• [WHAT IS BEING ASKED]: Pull out every line of the items below that contains the word "Identify", and copy each one in full.
=== Begin Enclosure ===
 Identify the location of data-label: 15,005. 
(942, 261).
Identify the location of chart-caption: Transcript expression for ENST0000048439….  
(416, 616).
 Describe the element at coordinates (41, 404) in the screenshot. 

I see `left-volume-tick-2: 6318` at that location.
=== End Enclosure ===
=== Begin Enclosure ===
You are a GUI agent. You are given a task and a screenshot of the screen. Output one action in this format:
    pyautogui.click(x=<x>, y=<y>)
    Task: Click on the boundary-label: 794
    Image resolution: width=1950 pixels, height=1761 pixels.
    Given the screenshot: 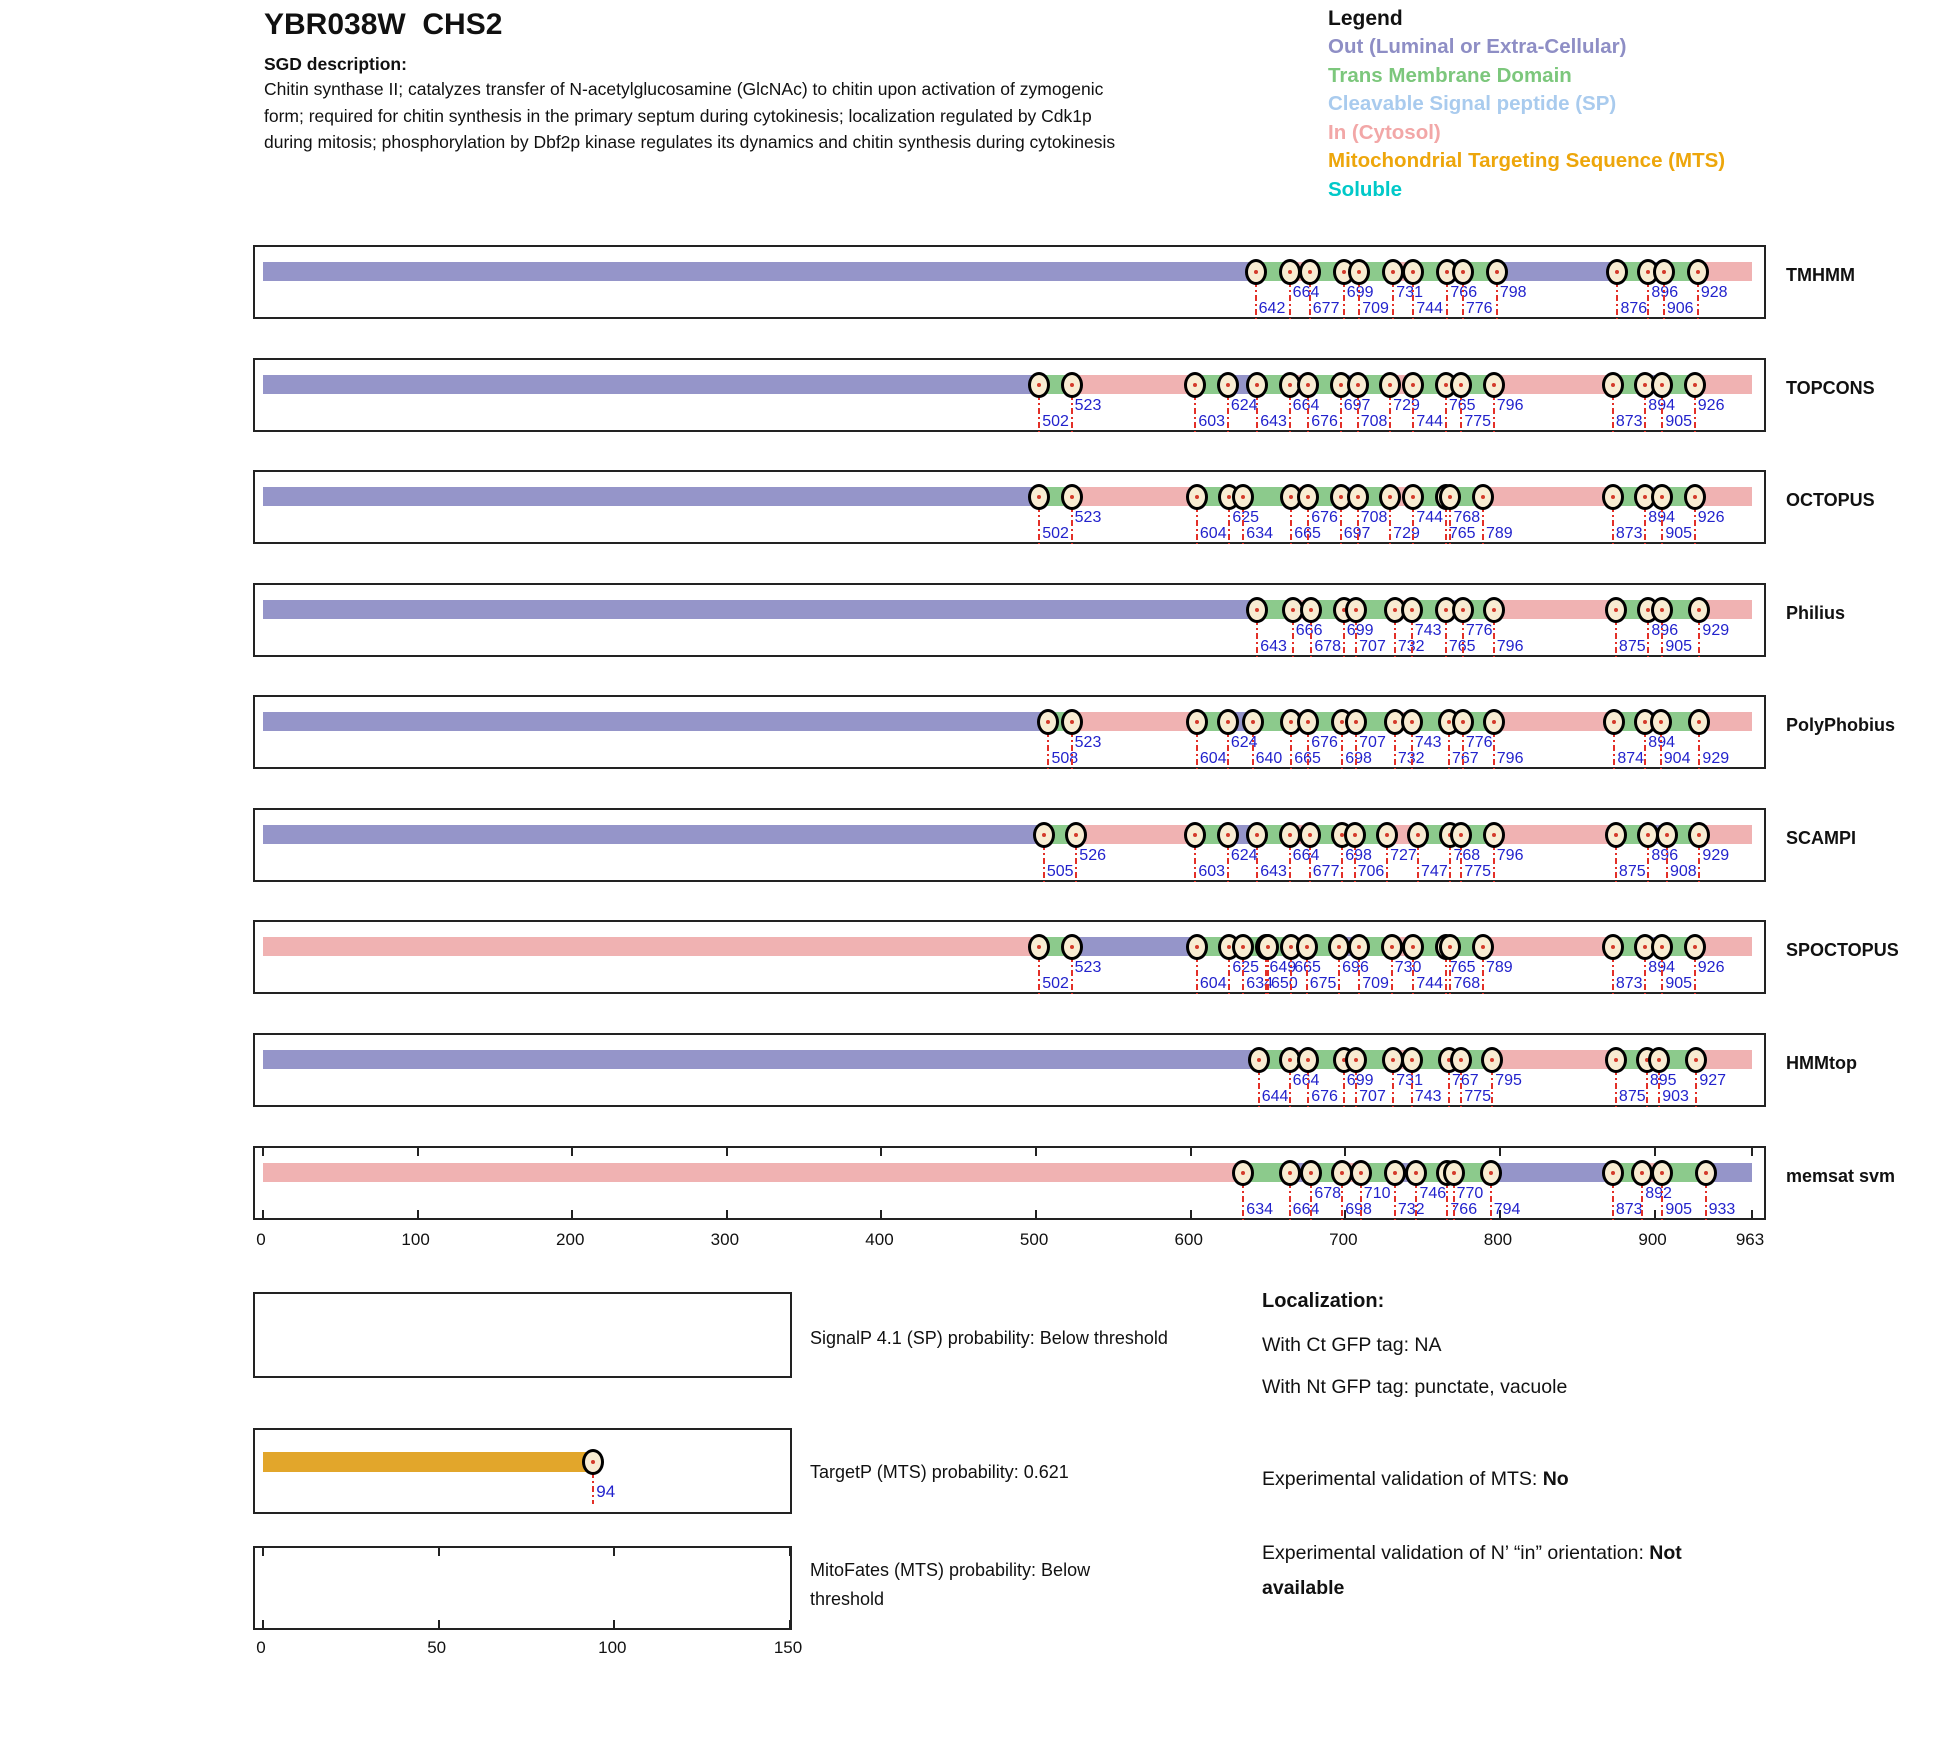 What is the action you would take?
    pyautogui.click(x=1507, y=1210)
=== End Enclosure ===
• [COMPLETED TASK]:
 Identify the location of data-label: 15,005. 
Identify the location of chart-caption: Transcript expression for ENST0000048439….  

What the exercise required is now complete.